One Hundred Years Later

 

It was 1894. The proprietor of a small confectionary shop in the tranquil southern city of Vicksburg, Mississippi was dreaming. It was not the kind of dream that comes in the night with sleep, but the kind that comes in the day to men of vision. It was the dream of sharing a tasty soft drink with people who could never come to his soda fountain.

Eight years before a man named John S. Pemberton of Atlanta had delighted soda patrons of his city with a new carbonated drink which his bookkeeper had dubbed Coca-Cola. Sales soon multiplied. By the time Asa G. Candler acquired Pemberton’s business and formed the Coca-Cola Company in 1892, hundreds of customers were drinking Coke—but always at a soda fountain, nowhere else.

But a man of vision named Joseph A. Biedenham asked why Coca-Cola couldn’t be made available to people where they were, rather than require them to come to his busy soda fountain. So in 1894, in the back of the Biedenham Candy Company, Joseph Biedenham bottled the first Coke.The bottles were rather crude (by our standards) but they worked for the purpose intended. The straight Hutchinson bottles with the wire bales and the rubber stoppers were somewhat difficult to handle (they had to be stored upside down), but the dream of getting Coke to the people was realized.

 

 



John S. Pemberton

 


Soon the requests for the newly bottled Coke multiplied. At first Biedenham had been assigned Mississippi as his territory, but he soon was sending Cokes into Monroe, Louisiana. From there his territory widened to Shreveport, then Texarkana, then Wichita Falls...and on and on. Through the years bottled Coca-Cola has reached beyond the South and this nation to encircle the globe. The vision of the company’s leaders is to send their soft drink into every home in the world.
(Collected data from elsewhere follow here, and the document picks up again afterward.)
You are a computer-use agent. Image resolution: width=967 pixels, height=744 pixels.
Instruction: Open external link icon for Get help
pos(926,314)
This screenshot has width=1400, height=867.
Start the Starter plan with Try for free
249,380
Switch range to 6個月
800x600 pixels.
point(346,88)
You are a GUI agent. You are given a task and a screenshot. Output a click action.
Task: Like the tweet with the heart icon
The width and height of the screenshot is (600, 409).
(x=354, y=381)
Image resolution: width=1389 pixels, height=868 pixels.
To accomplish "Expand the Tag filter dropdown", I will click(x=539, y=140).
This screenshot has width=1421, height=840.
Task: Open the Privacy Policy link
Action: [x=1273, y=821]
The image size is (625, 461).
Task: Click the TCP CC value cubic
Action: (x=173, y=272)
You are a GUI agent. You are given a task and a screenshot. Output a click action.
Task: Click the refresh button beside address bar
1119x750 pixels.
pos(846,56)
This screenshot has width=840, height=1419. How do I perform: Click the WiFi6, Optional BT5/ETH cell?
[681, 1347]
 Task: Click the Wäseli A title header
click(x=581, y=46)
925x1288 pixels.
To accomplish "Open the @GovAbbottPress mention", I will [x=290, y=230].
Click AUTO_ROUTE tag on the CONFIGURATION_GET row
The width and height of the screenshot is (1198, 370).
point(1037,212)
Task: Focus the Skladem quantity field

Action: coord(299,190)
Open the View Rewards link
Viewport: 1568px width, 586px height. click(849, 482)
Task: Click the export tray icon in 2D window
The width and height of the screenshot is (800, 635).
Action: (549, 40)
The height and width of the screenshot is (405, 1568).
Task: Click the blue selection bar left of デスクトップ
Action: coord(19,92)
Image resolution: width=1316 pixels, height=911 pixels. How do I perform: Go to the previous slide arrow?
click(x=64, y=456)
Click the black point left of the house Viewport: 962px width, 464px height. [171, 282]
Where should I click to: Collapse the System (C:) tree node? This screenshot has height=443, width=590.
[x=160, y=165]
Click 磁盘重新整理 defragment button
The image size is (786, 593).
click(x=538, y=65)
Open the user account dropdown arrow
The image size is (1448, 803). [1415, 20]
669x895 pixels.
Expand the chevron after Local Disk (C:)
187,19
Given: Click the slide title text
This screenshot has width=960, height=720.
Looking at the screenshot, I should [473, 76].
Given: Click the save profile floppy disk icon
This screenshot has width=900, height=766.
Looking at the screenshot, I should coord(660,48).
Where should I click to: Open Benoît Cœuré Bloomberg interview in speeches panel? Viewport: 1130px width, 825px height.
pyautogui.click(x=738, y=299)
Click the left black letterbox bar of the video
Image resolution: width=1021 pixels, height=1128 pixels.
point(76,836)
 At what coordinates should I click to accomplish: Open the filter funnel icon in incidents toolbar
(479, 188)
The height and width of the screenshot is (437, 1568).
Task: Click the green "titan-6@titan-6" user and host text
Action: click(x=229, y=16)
All of this has been said to make one point. Coke could not reach the masses until it got out of the soda fountain establishments and into the homes and businesses where people live every day. And, brethren, neither can the gospel of Christ reach the teeming world masses until we get it out of our church building and into our members in such a way that they gladly take it into every home and business they visit! We cannot bottle up the gospel of salvation and ship it in cases to thirsty souls, but we can each so drink of Jesus that He makes in us a well of living water and then go out and share that refreshing drink with all we meet.